A groundbreaking ceremony for a Norton based tile manufacturing company which was to be presided over by Vice President Kembo Mohadi last Friday had to be postponed indefinitely after it emerged that the Chinese-owned company had no EIA certificate.
Chinese companies have a history of flouting local laws.

A research survey conducted by the Zimbabwe Congress of Trade Unions on Chinese investments into the country found that the Chinese have developed a negative reputation when it comes to business ethics. These include not paying workers on time or paying below minimum wage; having no regard for the environment, employing very few locals and flouting the law while saddling local governments with huge debt.

Zimbabwe Congress of Trade Unions secretary general, Japhet Moyo, said a survey conducted on Chinese investments into the country found that they had a bad work ethic.

“We previously did a study on Chinese investment into southern Africa and Africa as a whole and found that the Chinese have a bad work ethic when doing business. These bad practices include not paying workers on time, underpaying workers or paying the workers way below minimum wage.
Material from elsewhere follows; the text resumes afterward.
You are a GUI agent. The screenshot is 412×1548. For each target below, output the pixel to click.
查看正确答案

We have even found that some of these Chinese businesses keep most of the money they earn and do not bank it,” Moyo said.

“We found that a lot of these businesses do not follow the law. We have tried reporting to the ministry of Labour, but they have not been helped as we have discovered most of the Chinese people or firms we were reporting had got political links. Government also seems to not want to deal with them, because as long as they build a bridge or power station, for them (government), they remain quiet.”
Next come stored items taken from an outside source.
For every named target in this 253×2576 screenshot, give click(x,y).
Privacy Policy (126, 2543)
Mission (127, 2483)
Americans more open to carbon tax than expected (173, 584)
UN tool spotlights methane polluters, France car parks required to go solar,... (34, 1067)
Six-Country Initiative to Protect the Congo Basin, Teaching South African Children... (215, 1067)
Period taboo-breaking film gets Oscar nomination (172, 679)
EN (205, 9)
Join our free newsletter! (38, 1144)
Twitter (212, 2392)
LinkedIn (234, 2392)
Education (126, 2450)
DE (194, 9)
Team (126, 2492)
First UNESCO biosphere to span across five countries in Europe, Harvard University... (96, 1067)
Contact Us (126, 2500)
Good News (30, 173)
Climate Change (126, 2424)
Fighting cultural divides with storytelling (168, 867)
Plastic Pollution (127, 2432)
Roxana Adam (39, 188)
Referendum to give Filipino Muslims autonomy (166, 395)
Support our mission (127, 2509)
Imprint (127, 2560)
A 1998 agreement between Zimbabwe and China gives great leeway to the Asian country.

Article 4 of the agreement, stipulates that “neither contracting party shall expropriate, nationalise or take similar measures against investments of investors of the other contracting party in its territory, unless the following conditions are met; for public interest, under domestic legal procedure, without discrimination and against compensation”.

Article 8 of the agreement stipulates that “any dispute between the contracting parties concerning the interpretation or application of this agreement shall, as far as possible, be settled by consultation through diplomatic channels”.